Following the initial ransomware attack on healthcare DHS, HITRUST, and ECRI today share medical device vulnerabilities more transparently. Despite all the efforts hospitals accomplished to combat WannaCry, June would prove very costly. New ransomware attacks were set to impact healthcare across new attack surfaces. This forced healthcare to look wider across their organization to implement solutions to protect their hospital infrastructure.

June 13th: WannaCry building control attacks

DHS issued Indicators Associated with WannaCry Ransomware for Industrial Controls (ICS-ALERT-17-135-01 Update-I) in mid-June. This update extended WannaCry encryption vulnerabilities across hospital building control systems. While not a PHI risk, Facility Operations at hospitals and clinics across the country were forced to engage their building control system vendors. In less than one month WannaCry proved to be a healthcare’s three-headed monster.

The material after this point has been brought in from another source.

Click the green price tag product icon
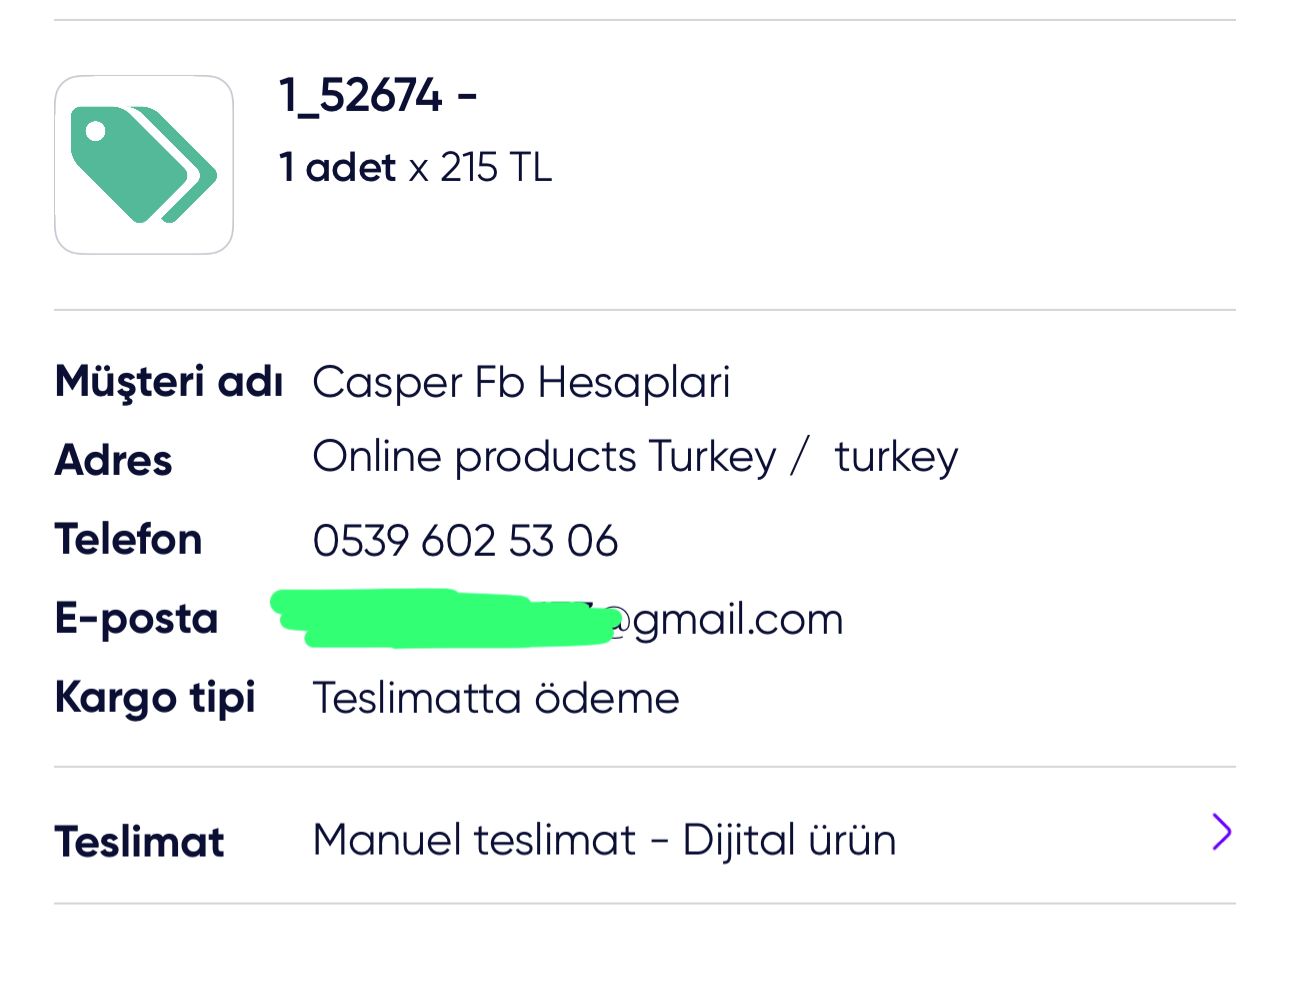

Healthcare IT, Information Security, Clinical Engineering and healthcare senior managers were confronted for the first time with cyber attacks impacting three medical attack surfaces: servers, medical devices, and building controls. Updates from medical device and building control vendors were methodically (and slowly) tested to mitigate vulnerabilities, resulting in long patch delays. In some instances, medical devices required clearance from the FDA device patching could begin. These delays and clearance requirements placed many hospitals in a nervous wait and see approach, with a full understanding that new attacks were underway.

WannaCry impacted over 300,000 organizations globally. This made a seismic shift in healthcare data security. Consider adopting a glass-is-half-full approach. WannaCry triggered closer collaboration and communications between our Hospital IT, Information Security, and Clinical Engineering teams. We all share a clear goal: secure all infrastructure against future ransomware strains.

June 15th: US Congress-Lessons learned from WannaCry

Only two days following the building controls WannaCry vulnerability, the US Congress Joint Subcommittee on Oversight and Subcommittee on Research and Technology conducted a public hearing: Bolstering the Government’s Cybersecurity: Lessons Learned from WannaCry.

On the heels of the WannaCry attack, the US Congress began conducting hearings (full testimony via YouTube) to address this new ransomware attack. While news organizations initially focused on hospitals across England, leaders from cybersecurity firms testified to the impact of WannaCry.

Each presenter revealed the unique extent the WannaCry ransomware inflicted upon various markets. The testimony became very real for American healthcare facilities:

I will note that the largest attack we thwarted and measured to date from WannaCry was not on May 12 or 13th when the attack started but began suddenly on June 8th and 9th on a well-funded hospital in the East coast of the United States.
–Mr. Salim Neino,
Chief Executive Officer, Kryptos Logic

An amazing and sober look at the impact of WannaCry upon the US. Yet before healthcare security teams could fully exhale from the impact of expert testimony, the next big ransomware attack was less than two weeks away.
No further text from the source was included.